While I agree with posts that describe the result as poor and not representative of a recommended clinic on this forum, I would like to reassure this online community that this is not the result we see consistently in my clinic.

 

In November of last year, my PA left our clinic due to family health concerns, and since her departure, I have extracted and placed all grafts for all of our surgical patients. I do use surgical technicians to count and collate grafts during extraction, and to load the Hans Implanter pens for graft placement. I also perform all administration of local anesthesia for patients. I would like to make clear that myself, Michael Vories, MD takes full responsibility for all outcomes, good or bad, that occurs in my clinic.

 

Regarding the recent posts- I believe the poor result is not due to poor hairline design or graft density. We perform many African American surgeries, and densities that would be unacceptable in Caucasian patients do well with African American patients, who normally have a lower absolute hair density. (Unger 5th Edition). I do not believe the result is due to poor hair exit angle- African American patients have a random acute exit angle, with hair follicles that vary from relatively straight to a sharp C or even an S curl. See the below video for a recent example of another African American patient.

 

 

 

The above shows another African American patient one month after surgery. Note that some of the transplanted hair has already shed.

 

I believe TygerD's result is due to poor graft survival. I also believe that poor graft survival is most often a result of a breakdown during the intra-operative period.

 

Transection, desiccation, and placing trauma are all well-known reasons for poor graft survival, and I believe one or all of these occurred during this case. That is unacceptable for our clinic regardless of who is performing the procedure.

 

However, we have seen results like this before, and there is no reason to believe we will never see results like this in the future.
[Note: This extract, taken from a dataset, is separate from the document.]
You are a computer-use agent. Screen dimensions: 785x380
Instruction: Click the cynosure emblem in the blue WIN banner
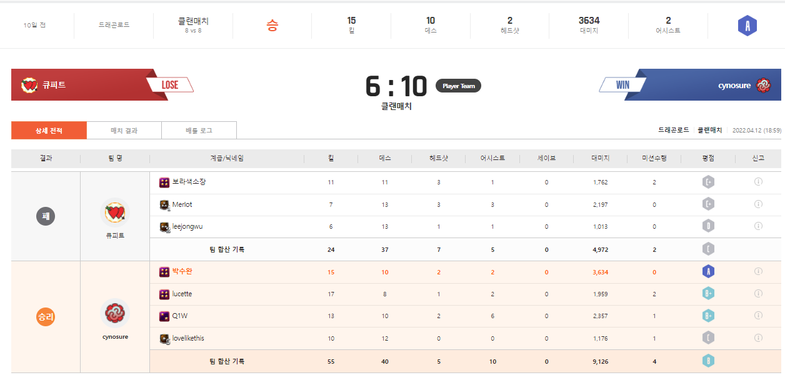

The best human hands (and I suppose robotic hands) and human minds can do is reduce these known factors as much as possible, and by doing so obtaining a typical result that is good to excellent. That is the goal for my clinic and myself, and I look forward to posting results that continue to prove myself to this forum.

 

Dr. Vories

Link to comment
Share on other sites

While I don't think the way TygerD approached this topic was fair, after speaking with him privately, I don't think his intentions were malicious. Thus, now that Dr. Vories has had a chance to respond to the topic, I've re-opened the topic for additional feedback.

 

Ultimately, like everyone else, I agree that TygerP's results are poor and hope he gets the best possible outcome moving forward. However, I don't feel that TygerP's results are indicative of the kind of work and results Dr. Vories is regularly producing. All physicians have cases of poor results and ultimately, it's how a patient's concerns are handled that matter most in these circumstances. Dr. Vories appears to be taking full responsibility for the outcome of this procedure and has offered him a free procedure and/or some kind of refund in 3 months after the hair transplant has had a chance to full mature.

 

I'd still encourage TygerD to give Dr. Vories an opportunity to make things right for him via another procedure. However, it's ultimately his decision how to proceed.

 

I wish him all the best in getting his concerns resolved.

 

Best wishes,

 

Bill

Link to comment
Share on other sites

  • Senior Member

Dr. Vories,

Firstly, thank you for coming on the forum to offer an explanation.

 

What I don't understand is how a good result could have been expected after viewing the patient immediate post-op. The graft placement looks extremely poor in terms of the density, angles, and design. What exact density were those grafts placed at?

 

Also, you say "I personally supervised the procedure while I was performing a second procedure that was occurring that day." But how could you have supervised the surgery while performing another surgery? Does your clinic still perform more than 1 surgery per day?

 

"Transection, desiccation, and placing trauma are all well-known reasons for poor graft survival, and I believe one or all of these occurred during this case. That is unacceptable for our clinic regardless of who is performing the procedure."

 

So if that is the case, what should Tyger expect in terms of a refund? I must agree he should not have to wait a full year for compensation.

 

I do think you have displayed some very nice results, and I understand not every case is going to be a success. However, I do feel if certain standards were upheld this would not have happened in Tyger's case.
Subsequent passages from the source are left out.